Problem statement: Reproduce word for word the lines between those holding "database (24, 2390)" and "Discover more public notices (24, 1405)", inclusive, and nothing else from the data below.

(Collected data)
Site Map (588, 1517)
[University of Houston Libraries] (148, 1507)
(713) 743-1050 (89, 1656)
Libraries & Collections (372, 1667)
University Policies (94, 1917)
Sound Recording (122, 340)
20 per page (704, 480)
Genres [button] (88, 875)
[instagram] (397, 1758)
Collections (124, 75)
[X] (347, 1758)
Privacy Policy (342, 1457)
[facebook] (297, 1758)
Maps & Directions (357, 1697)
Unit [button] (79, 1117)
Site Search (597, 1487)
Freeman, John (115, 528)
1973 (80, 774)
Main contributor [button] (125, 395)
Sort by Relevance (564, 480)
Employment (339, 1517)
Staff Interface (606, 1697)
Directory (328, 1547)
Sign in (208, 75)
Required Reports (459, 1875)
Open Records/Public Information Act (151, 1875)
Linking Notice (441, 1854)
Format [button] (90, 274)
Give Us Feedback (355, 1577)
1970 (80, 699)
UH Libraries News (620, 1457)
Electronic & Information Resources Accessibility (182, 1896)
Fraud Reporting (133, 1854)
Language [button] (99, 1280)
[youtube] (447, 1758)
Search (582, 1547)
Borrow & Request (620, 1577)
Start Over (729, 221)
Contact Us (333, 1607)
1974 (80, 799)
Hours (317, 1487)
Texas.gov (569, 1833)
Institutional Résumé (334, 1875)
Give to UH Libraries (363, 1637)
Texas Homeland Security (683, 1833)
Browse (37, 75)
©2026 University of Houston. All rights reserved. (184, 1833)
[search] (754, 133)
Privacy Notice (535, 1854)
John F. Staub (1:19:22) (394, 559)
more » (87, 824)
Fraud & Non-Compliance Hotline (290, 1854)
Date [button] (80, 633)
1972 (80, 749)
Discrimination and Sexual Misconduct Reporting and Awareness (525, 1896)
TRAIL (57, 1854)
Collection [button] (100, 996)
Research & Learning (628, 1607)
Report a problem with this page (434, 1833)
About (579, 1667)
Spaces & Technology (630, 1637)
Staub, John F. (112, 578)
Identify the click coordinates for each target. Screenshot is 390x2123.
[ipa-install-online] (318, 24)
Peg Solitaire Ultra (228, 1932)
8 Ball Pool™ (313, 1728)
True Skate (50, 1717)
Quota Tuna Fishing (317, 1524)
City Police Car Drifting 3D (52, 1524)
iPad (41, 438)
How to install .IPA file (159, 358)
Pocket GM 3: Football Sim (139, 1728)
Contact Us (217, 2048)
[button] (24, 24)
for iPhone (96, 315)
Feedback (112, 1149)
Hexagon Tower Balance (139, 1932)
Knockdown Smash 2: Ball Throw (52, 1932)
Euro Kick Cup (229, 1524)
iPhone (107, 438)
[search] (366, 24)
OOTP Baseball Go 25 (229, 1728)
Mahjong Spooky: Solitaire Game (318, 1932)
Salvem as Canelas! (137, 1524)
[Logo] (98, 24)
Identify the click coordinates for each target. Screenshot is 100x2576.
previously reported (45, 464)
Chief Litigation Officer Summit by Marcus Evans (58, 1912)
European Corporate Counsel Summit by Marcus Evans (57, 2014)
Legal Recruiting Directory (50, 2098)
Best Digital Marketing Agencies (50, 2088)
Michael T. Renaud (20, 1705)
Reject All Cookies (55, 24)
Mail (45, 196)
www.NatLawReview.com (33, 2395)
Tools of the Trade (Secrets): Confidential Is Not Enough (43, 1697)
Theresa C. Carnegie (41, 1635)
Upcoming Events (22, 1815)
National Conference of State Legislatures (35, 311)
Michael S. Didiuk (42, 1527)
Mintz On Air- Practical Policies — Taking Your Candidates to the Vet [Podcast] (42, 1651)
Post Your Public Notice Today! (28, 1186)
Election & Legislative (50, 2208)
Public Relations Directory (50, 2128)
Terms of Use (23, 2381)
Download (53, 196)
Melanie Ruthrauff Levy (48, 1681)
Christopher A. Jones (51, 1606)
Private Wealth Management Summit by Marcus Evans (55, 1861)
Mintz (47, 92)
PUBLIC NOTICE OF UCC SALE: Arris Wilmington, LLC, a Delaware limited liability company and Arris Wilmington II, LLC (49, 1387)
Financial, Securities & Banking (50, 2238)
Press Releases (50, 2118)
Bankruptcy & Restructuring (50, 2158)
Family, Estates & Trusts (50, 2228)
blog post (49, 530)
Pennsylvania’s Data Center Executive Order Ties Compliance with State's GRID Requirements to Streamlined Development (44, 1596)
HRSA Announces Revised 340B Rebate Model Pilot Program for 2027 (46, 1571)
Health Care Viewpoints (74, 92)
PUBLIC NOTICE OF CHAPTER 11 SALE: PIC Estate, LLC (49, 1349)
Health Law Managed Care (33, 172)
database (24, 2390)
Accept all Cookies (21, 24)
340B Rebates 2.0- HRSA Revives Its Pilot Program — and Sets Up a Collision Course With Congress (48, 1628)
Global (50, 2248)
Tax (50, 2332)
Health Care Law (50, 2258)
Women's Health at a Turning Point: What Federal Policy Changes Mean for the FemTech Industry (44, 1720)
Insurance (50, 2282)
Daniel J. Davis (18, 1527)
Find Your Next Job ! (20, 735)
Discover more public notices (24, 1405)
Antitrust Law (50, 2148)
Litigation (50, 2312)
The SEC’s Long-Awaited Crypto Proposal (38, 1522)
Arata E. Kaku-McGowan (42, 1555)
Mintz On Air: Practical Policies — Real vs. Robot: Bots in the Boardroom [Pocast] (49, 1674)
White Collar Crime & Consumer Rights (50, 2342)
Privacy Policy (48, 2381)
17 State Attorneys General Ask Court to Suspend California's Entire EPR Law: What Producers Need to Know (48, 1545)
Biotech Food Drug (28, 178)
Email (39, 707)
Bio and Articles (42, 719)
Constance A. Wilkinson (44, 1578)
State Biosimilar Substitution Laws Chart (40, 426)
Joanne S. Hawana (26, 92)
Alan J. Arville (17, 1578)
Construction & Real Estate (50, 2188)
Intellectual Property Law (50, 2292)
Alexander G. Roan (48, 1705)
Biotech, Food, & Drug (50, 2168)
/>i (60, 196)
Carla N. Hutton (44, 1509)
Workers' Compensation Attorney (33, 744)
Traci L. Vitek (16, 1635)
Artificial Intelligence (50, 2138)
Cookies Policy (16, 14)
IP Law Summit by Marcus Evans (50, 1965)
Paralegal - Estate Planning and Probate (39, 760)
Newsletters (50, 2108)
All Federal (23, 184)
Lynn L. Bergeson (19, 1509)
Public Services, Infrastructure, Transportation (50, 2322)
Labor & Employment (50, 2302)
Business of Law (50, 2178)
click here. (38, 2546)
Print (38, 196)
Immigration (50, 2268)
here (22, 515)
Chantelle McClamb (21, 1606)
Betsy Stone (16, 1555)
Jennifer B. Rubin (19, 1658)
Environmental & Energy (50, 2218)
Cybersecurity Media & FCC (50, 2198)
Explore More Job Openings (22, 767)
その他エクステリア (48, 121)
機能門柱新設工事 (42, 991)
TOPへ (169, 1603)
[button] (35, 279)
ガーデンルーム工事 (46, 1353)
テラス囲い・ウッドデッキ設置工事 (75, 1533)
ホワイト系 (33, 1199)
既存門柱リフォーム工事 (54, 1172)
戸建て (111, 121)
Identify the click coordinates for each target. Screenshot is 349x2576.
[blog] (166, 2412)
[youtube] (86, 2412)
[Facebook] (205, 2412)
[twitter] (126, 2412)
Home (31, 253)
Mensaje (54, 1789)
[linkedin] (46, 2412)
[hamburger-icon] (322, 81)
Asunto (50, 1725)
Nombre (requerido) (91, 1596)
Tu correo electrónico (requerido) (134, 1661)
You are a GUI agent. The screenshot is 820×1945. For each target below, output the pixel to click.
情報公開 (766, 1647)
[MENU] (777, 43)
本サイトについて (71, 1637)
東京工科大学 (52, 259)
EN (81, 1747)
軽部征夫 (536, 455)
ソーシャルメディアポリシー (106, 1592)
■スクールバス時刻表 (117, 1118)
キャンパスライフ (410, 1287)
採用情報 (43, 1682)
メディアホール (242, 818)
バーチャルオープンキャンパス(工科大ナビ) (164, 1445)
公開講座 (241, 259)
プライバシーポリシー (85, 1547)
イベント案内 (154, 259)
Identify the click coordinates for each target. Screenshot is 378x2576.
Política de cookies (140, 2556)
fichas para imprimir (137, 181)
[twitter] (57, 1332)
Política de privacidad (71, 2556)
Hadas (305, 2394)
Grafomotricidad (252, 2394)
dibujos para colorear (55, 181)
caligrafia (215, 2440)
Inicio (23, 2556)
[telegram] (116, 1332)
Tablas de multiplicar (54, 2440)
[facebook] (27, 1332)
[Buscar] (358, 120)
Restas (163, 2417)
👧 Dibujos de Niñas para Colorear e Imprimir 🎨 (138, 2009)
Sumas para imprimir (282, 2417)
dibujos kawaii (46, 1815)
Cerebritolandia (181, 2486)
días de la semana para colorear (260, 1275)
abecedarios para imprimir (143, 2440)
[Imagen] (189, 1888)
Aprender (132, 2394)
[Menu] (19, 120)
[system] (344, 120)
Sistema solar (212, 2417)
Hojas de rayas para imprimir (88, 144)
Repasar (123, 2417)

Solution:
database (24, 2390)
Accept all Cookies (21, 24)
340B Rebates 2.0- HRSA Revives Its Pilot Program — and Sets Up a Collision Course With Congress (48, 1628)
Global (50, 2248)
Tax (50, 2332)
Health Care Law (50, 2258)
Women's Health at a Turning Point: What Federal Policy Changes Mean for the FemTech Industry (44, 1720)
Insurance (50, 2282)
Daniel J. Davis (18, 1527)
Find Your Next Job ! (20, 735)
Discover more public notices (24, 1405)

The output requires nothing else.